2. The plaintiff excepts to the instruction of the Judge below. His Honor says: "Conveyances made to hinder, delay or defraud creditors are void, and all conveyances by men in failing circumstances are, as to creditors, to be received with suspicion and jealousy. So under the like circumstances, conveyances and transactions between near relations; so if the transaction is secret or attended with suspicious circumstances; so if there is a gross inadequacy of price; so if the seller continues in possession of the property, using it as his own without explaining the possession satisfactorily. But no one of these suspicious circumstances is sufficient of itself singly and alone to vitiate a conveyance."

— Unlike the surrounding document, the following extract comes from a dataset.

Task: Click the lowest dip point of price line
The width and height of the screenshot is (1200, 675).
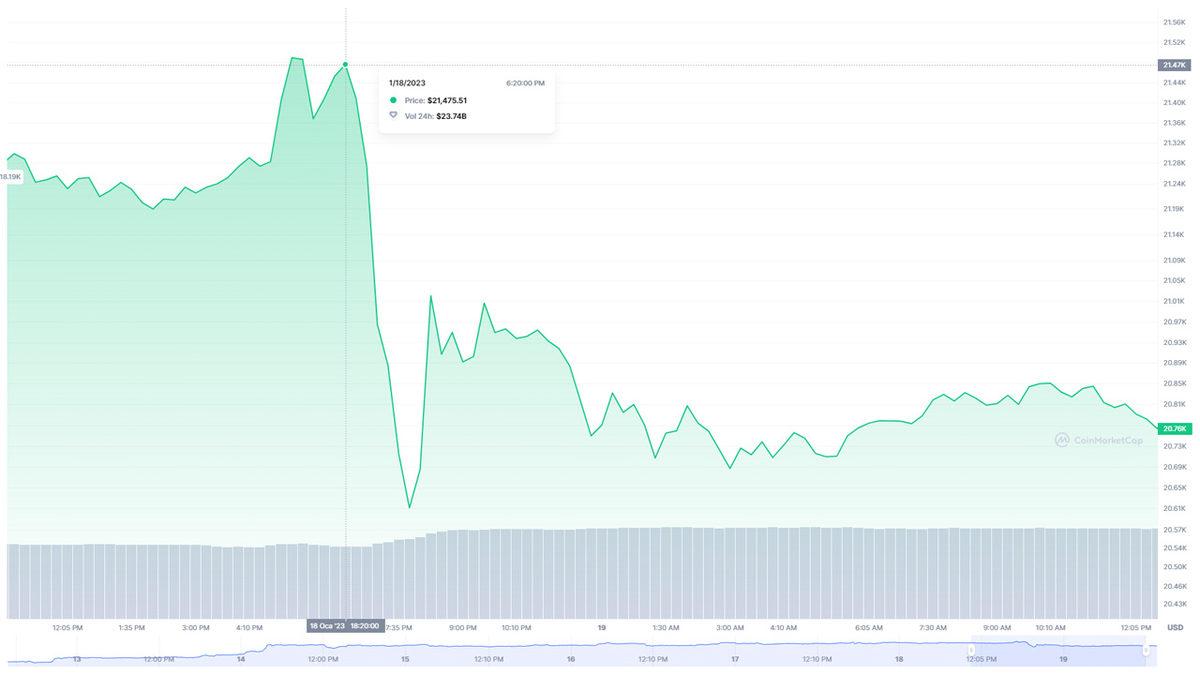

As a general statement of the law, this is correct. No one of the circumstances mentioned, in the absence of all others, is fraud in law, so as to authorize a Judge to pronounce a transaction in which it exists, necessarily void, or to instruct a jury that it must be, as evidence, conclusive with them. It is true, that we may conceive of a case where the inadequacy of consideration was so great as to be of itself as conclusive of fraud as if the conveyance was purely voluntary. But the Judge was speaking with reference to the evidence in the case, and it was in evidence that if the two notes were bona fide, and reckoned as part of the consideration, it was not inadequate. As to the other circumstances mentioned by the Judge, it is scarcely possible that they should (52) exist alone, and unaffected by one or more of the others. For instance, a son in failing circumstances makes a conveyance to his father; it must almost necessarily appear whether or not a fair price was paid, and whether or not the vendor remained in possession, or some other circumstances bearing on the question. The law does not give an artificial or technical weight to any of these circumstances; they are matter of evidence, each and all to be weighed by the jury, and their verdict must be upon a consideration of all the facts in evidence. This we think was in substance the charge of his Honor.
3. The plaintiff further excepts to the charge of his Honor, that he erred in saying that this Court had held in White v. White, 35 N.C. 265, that "a fraudulent conveyance for a fair price, bona fide paid, conveys a good title." His Honor was misled by the inaccurate and rather unintelligible syllabus of the reporter to the case. The sentence is so obscure that it may be right or wrong, according to the meaning given to it. We think, that taken in connection with the rest of his instructions, which were sufficiently clear, the jury could not have been misled.
Defendant Andrews will recover his costs.
PER CURIAM. No Error.
Cited: S. v. Carter, 72 N.C. 101; Mulholland v. York, 82 N.C. 512; Carrington v. Allen, 87 N.C. 356; S. v. Credle, 91 N.C. 648; S. v. Wilkerson, 98 N.C. 699; Faulcon v. Johnston, 102 N.C. 268; Carden v. McConnell, 116 N.C. 877; Ledford v. Emerson, 138 N.C. 503.
Dist.: Wells v. Bourne, 113 N.C. 85.